Joe Biden said Monday he would "never" have agreed to replace Hillary Clinton as the Democratic presidential nominee in 2016, following reports ex-DNC chair Donna Brazile said she considered switching the party's candidate after Clinton suffered a fainting spell just two months before the election.
"I give you my word," Biden said on NBC's "Today." "I would never have taken it. I was for Hillary. I did 83 campaign events for Hillary. I think I can say I did more events and worked harder for Hillary, as hard for Hillary, as anyone else.

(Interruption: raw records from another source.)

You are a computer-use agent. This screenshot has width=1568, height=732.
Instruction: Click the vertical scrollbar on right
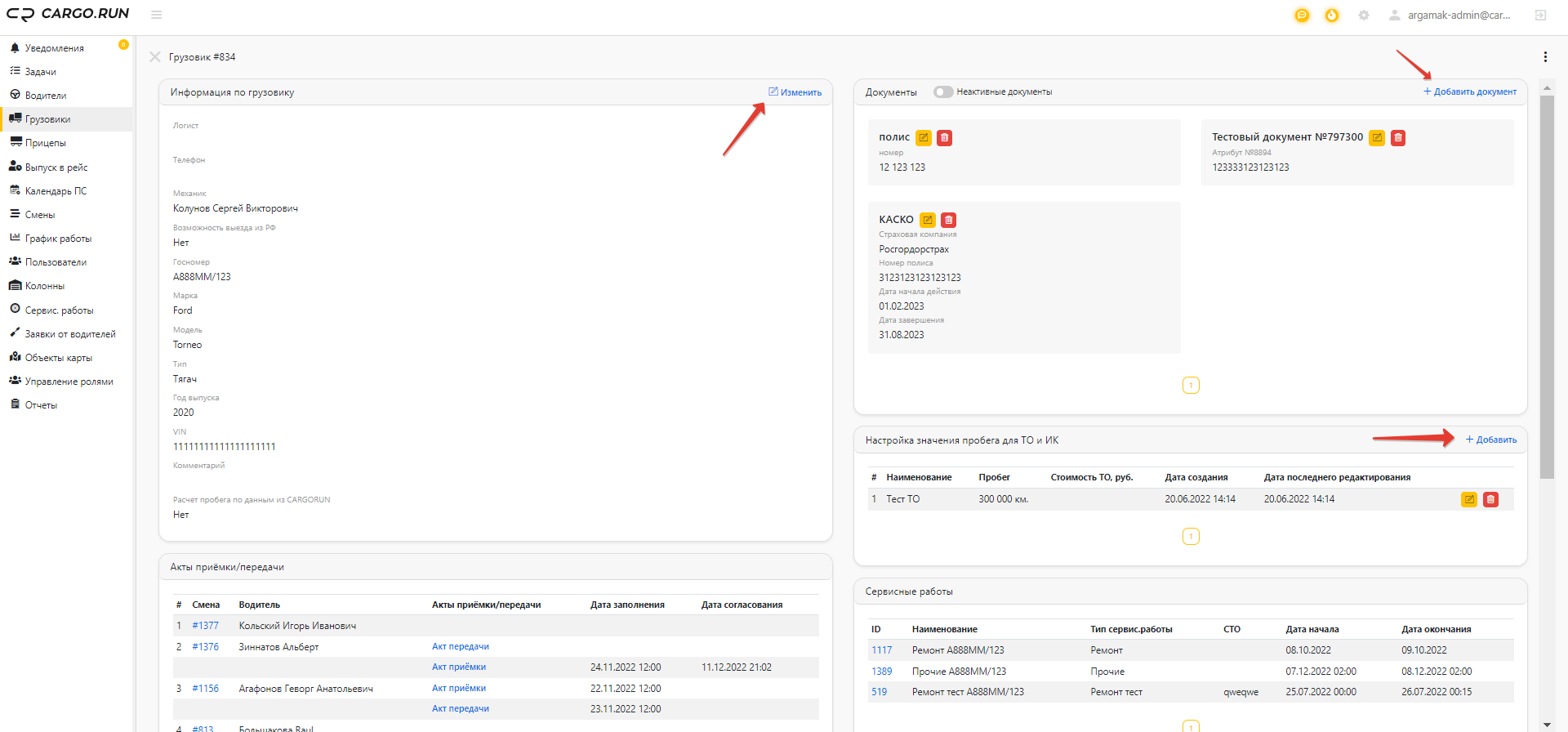pyautogui.click(x=1547, y=286)
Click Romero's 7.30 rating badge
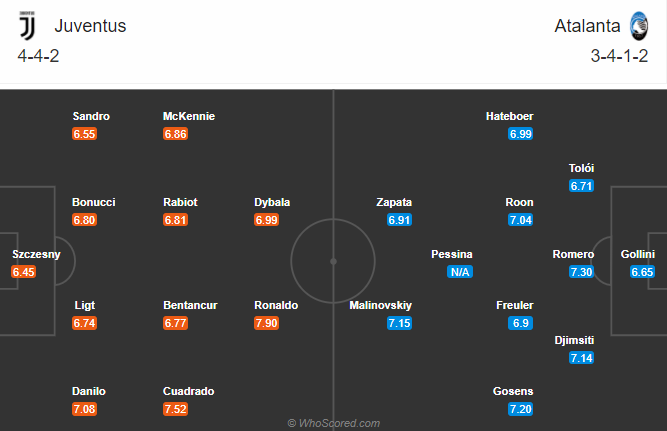Image resolution: width=667 pixels, height=431 pixels. (581, 272)
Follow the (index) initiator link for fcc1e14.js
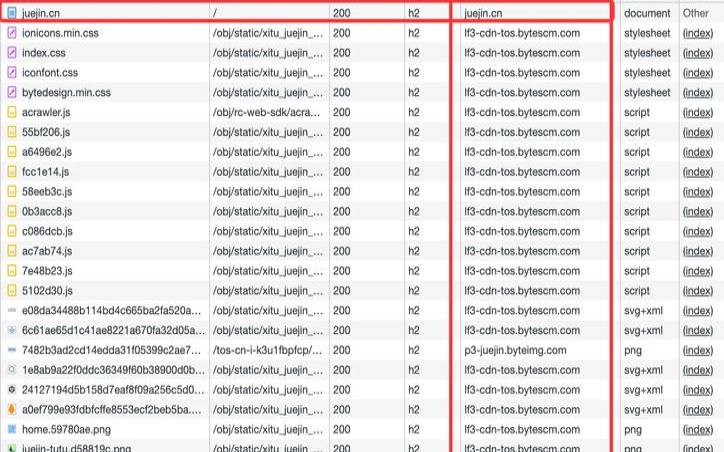This screenshot has height=452, width=724. point(697,171)
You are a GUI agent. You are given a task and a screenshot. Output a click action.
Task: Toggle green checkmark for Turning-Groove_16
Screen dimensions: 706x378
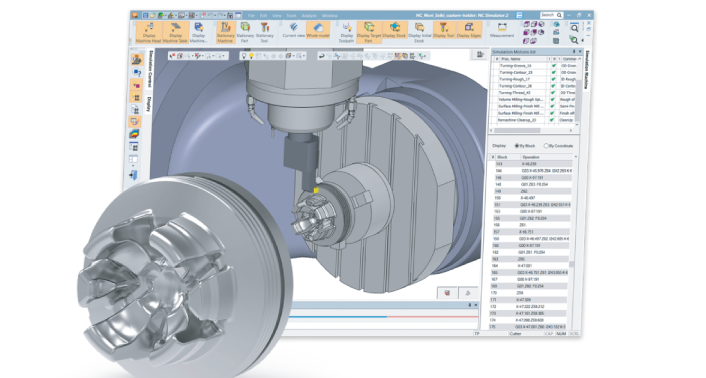(x=554, y=66)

She would have been a first-rate president."
Brazile in her book, "Hacks: The Inside Story of the Break-ins and Breakdowns That Put Donald Trump in the White House," wrote she considered using the power afforded her under the DNC's charter to replace a candidate should they become disabled. She said she received a call from Biden's chief of staff saying the vice president wanted to speak with her the morning after Clinton's spell, and she wrote she thought then, "Gee, I wonder what he wanted to talk to me about?"
Biden said Brazile's book was the first time he or any of his staff heard of such a possibility. He also noted he was not ready to run for president, regardless, a decision he made long before last fall.
"I was not ready in terms of my family," Biden told NBC's Matt Lauer. "So, no, I would never have done that."